First of all, why 1983, I believe it was, you said that this act would amend? And furthermore, you mentioned this has been kicked around Congress for some time. What’s been the pushback? 

The pushback – I’ll take that one first – the pushback really is if anything, it mentions immigration, which really this involves. It gets kicked around Congress like a political football and then adoptees, or intercountry adoptees, are that football that has been kicked around. And there is no immigration reform happening on a federal level and so that just doesn’t get passed because it’s considered an immigration issue, as opposed to family policy or adoption issue.

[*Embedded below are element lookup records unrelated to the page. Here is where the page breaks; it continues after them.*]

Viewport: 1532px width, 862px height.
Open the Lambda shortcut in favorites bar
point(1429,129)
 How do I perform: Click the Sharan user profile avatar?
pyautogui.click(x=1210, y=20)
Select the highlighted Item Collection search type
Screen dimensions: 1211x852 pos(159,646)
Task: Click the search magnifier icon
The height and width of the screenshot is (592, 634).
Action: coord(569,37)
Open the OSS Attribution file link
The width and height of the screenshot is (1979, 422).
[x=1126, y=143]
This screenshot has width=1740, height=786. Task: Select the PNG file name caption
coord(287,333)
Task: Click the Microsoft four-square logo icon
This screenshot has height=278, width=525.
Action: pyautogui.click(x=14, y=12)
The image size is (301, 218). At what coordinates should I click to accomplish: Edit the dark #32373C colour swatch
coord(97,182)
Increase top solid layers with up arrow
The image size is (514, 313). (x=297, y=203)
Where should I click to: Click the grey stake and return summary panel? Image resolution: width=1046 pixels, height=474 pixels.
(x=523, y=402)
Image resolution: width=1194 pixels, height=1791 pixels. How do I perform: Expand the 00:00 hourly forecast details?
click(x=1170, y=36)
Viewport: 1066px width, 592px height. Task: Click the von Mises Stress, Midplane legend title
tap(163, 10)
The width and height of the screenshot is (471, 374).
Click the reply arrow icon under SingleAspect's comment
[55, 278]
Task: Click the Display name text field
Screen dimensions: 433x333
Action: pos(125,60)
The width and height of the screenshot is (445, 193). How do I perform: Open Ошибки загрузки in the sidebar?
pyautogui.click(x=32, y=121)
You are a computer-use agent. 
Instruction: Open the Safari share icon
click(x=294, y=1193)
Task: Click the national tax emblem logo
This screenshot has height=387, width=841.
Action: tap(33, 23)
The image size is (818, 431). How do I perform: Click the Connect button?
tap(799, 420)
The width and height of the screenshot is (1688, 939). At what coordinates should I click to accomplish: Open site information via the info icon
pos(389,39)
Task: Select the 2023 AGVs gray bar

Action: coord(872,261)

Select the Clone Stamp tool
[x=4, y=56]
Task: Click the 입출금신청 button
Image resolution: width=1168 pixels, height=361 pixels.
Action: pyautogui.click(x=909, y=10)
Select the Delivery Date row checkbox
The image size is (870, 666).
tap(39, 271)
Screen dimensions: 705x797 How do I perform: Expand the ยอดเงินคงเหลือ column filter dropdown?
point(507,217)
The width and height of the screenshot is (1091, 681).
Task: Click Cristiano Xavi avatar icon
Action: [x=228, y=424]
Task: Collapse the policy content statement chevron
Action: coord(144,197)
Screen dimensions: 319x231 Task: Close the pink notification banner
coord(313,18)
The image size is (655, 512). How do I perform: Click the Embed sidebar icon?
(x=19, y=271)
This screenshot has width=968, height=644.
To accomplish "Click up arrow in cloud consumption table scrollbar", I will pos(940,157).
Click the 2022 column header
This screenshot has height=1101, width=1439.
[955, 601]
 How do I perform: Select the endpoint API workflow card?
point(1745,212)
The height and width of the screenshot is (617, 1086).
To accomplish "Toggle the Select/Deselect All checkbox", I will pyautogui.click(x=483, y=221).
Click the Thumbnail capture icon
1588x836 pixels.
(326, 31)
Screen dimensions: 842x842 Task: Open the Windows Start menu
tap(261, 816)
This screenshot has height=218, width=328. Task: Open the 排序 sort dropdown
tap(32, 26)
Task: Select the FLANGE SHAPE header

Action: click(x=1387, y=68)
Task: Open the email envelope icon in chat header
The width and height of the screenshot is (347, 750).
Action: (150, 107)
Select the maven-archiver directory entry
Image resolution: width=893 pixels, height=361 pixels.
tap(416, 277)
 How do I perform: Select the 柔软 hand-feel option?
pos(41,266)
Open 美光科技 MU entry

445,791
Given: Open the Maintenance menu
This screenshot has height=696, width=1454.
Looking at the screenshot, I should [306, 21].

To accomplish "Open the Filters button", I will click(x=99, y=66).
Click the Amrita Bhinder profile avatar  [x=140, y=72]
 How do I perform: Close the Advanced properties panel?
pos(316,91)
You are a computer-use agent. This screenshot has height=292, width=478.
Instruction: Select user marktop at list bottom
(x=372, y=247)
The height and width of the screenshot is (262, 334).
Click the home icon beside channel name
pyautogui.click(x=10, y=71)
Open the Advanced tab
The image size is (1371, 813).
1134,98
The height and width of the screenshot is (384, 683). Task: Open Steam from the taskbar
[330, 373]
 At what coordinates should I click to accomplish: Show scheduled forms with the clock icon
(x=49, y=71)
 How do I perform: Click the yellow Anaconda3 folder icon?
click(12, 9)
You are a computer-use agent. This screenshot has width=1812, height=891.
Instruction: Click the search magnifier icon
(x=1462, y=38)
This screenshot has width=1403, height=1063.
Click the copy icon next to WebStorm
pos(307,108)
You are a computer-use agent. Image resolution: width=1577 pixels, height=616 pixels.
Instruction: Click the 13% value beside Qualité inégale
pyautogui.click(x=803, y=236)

What about 1983? What’s that about? 

That’s about they did not want to provide citizenship to people who already were adults. They were 18 or over. And so that cut out tens of thousands of adoptees who came to the U.S., adopted by U.S. citizen parents, and you know never naturalized through the processes that were available. So everyone thought they were citizens. Their parents thought the kids were citizens because they were adopted by U.S. citizens. But, you know, come 40, 50 years later, they find out they’re not. And then you’ve got a problem of getting all the documentation to prove it. 

Well, obviously immigration is a huge issue here in Texas. Any sense of where Texas lawmakers stand on this bill? 

Well, it should be a bipartisan issue. It typically is. It’s typically introduced by Republicans and Democrats in Congress. There’s only one Texas rep right now, Rep. (Greg) Casar, who is a co-sponsor of the Equal Citizenship for Children Act. I imagine there should be more. And that’s the focus of the National Week of Action – to get more representatives and senators signed on to this bill because it’s necessary. 

Do you have a sense of whether or not this year’s going to make a difference?

It’s really hard to predict, but partially it’s going to be difficult because it’s the presidential election in 2024 and congressional elections as well. And whether an immigration issue, like this one is categorized, is going to move at all is really up in the air.